Der gelähmte Physiker Stephen W. Hawking hat einen bösen Traum. Die Regierungschefin eines imaginären Landes beschließt die Einführung der Euthanasie. Dieser Schritt, so hofft sie, kann ihre Wiederwahl sichern. Sie richtet eine eugenische Kommission ein, bestehend aus einem Baufachmann, einem Gewerkschaftsfunktionär, einem Kardinal, einer Krankenschwester und einem Parvenü. Die Kommissionsmitglieder werden nun zu Hawking geschickt, um ihm eine Unterschrift zur Einwilligung der Euthanasie-Anwendung bei „Ballastexistenzen“ abzuluchsen.
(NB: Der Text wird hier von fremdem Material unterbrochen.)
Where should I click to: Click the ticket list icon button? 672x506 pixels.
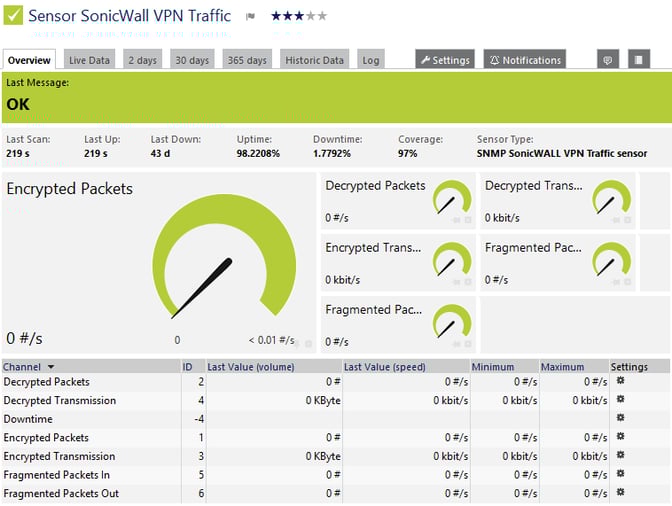tap(639, 60)
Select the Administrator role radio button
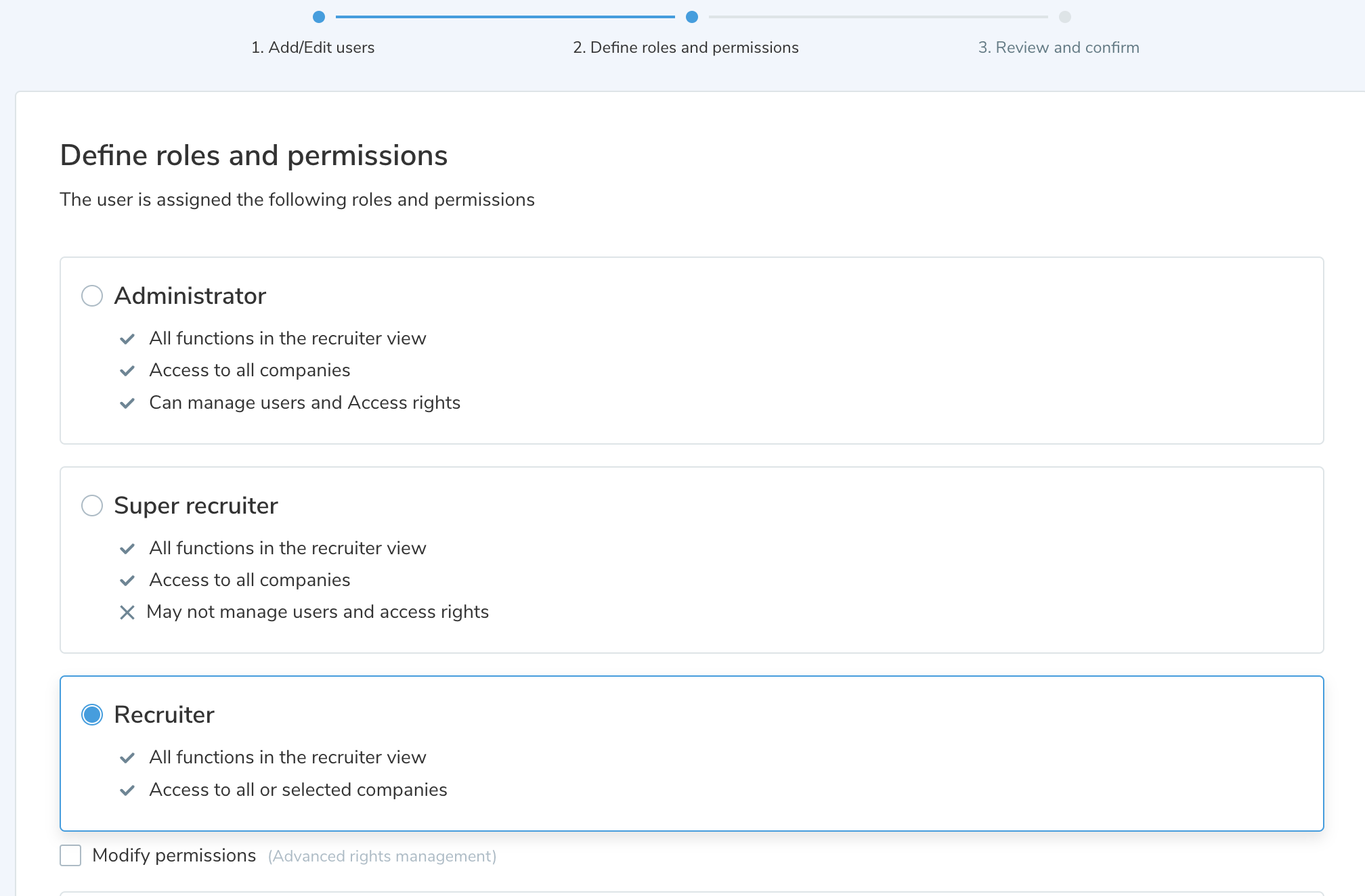The width and height of the screenshot is (1365, 896). (92, 296)
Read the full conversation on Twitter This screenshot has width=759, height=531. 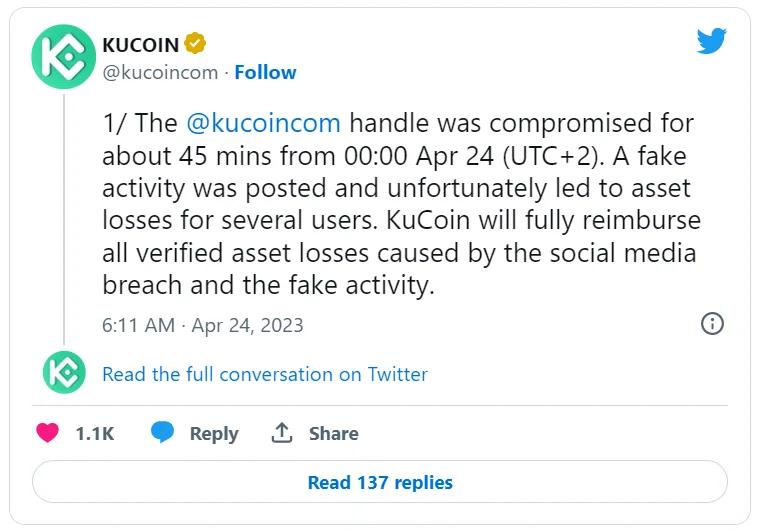click(265, 374)
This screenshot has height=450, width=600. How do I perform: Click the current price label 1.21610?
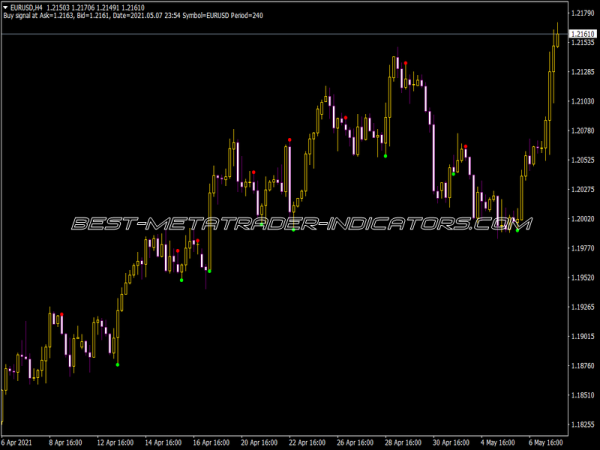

In Erwartung der Ankündigung des Nobelpreises lässt Hawking die ersten Eindringlinge vor. Unter einem Vorwand gelingt es diesen, dem Physiker die begehrte Unterschrift abzuringen. Von der Krankenschwester schließlich jedoch über den Betrug aufgeklärt, rächt sich Hawking am nächsten Besucher, dem Kardinal. Mit dem Ergebnis, von der Hohen Eugenischen Kommission zu einem Händedruck mit der Präsidentin, seiner Antimaterie, verurteilt zu werden. Beide verpuffen in einem Blitz. Vorher aber entwickelt Hawking noch die vollständige Theorie der menschlichen Existenz, die das Überleben behinderter Kinder mit den Gesetzen des Kosmos verknüpft.